Archaeological site in Lebanon

Kamouh el Hermel, the Pyramid of Hermel (قاموع الهرمل) (also known as God's Pyramid, House of El, the Funnel of Hermel or Needle of Hermel) is an ancient pyramid located 6 km south of Hermel in Baalbek-Hermel Governorate, Lebanon.

==Location, description==
The pyramid sits on top of a hill that is clearly visible from a distance and has been fenced off to prevent damage. Despite this, the monument was heavily vandalised by locals in 2000–2018, all the four faces of the base being covered with graffiti and no serious measures being taken by the authorities for its conservation. It is between 19.6 m and 27 m high and sits on a base measuring around 1.1 m with three steps made from black basalt. On the base sit two massive limestone blocks weighing between 40 t and 50 t. The blocks are around 7 m high and 9 m wide and are crowned by a pyramid measuring some 4.5 m high.
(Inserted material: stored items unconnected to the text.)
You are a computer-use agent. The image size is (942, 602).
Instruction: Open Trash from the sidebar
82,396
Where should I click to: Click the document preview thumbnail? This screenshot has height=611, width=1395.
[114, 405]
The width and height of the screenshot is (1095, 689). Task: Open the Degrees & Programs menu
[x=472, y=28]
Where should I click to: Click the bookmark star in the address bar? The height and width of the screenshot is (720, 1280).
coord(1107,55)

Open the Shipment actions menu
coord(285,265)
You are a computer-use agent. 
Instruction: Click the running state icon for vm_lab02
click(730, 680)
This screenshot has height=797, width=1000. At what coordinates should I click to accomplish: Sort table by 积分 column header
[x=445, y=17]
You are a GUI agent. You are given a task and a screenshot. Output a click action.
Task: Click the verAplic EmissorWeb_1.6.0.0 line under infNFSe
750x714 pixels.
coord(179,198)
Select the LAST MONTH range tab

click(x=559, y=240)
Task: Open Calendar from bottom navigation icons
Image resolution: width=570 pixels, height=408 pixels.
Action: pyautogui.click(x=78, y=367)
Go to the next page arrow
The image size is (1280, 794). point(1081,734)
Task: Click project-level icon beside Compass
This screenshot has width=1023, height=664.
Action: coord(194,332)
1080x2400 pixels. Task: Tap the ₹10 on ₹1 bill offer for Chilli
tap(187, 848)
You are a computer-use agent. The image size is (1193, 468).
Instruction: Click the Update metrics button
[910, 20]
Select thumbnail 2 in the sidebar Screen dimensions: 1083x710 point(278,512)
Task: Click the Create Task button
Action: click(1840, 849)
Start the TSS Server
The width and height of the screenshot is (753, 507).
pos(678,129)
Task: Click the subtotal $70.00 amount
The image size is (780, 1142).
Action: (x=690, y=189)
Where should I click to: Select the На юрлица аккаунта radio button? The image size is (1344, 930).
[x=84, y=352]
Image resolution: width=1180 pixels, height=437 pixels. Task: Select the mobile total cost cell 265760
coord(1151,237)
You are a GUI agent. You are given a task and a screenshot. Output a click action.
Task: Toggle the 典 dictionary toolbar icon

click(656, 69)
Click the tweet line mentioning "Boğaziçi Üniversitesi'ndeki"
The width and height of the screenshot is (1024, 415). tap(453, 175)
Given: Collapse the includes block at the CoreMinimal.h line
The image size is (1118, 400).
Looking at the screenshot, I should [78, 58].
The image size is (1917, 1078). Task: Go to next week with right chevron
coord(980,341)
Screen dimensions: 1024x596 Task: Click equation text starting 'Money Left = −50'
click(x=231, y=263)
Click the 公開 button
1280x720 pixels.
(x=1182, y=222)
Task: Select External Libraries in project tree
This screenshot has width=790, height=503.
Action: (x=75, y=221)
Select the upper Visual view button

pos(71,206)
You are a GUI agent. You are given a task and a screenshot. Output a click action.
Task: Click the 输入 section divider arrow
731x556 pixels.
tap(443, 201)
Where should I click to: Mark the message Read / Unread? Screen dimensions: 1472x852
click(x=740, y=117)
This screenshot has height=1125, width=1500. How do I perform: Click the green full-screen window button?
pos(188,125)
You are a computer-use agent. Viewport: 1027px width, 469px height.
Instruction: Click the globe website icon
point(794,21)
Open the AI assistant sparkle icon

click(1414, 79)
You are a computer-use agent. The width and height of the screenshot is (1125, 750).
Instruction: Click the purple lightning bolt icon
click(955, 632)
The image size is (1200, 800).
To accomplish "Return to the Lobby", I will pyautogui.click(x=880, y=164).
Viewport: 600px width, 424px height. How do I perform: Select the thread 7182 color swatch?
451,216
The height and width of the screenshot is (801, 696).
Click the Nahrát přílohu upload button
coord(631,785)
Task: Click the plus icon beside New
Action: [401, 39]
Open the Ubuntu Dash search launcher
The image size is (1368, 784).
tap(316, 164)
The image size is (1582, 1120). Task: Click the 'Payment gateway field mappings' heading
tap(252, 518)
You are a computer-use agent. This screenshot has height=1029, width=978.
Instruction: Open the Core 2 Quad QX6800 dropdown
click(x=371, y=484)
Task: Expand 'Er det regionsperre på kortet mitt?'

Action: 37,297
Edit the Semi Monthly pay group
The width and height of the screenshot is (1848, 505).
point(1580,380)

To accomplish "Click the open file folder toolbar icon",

Some sections of the monument were restored in 1931. A relief on the north side depicts two deer, possibly caught in a hunting trap. On the east side is a carved image of a boar being attacked by dogs and speared. The south side is badly damaged but shows an image considered possibly to be a bear. The relief on the west side shows two wolves attacking a bull.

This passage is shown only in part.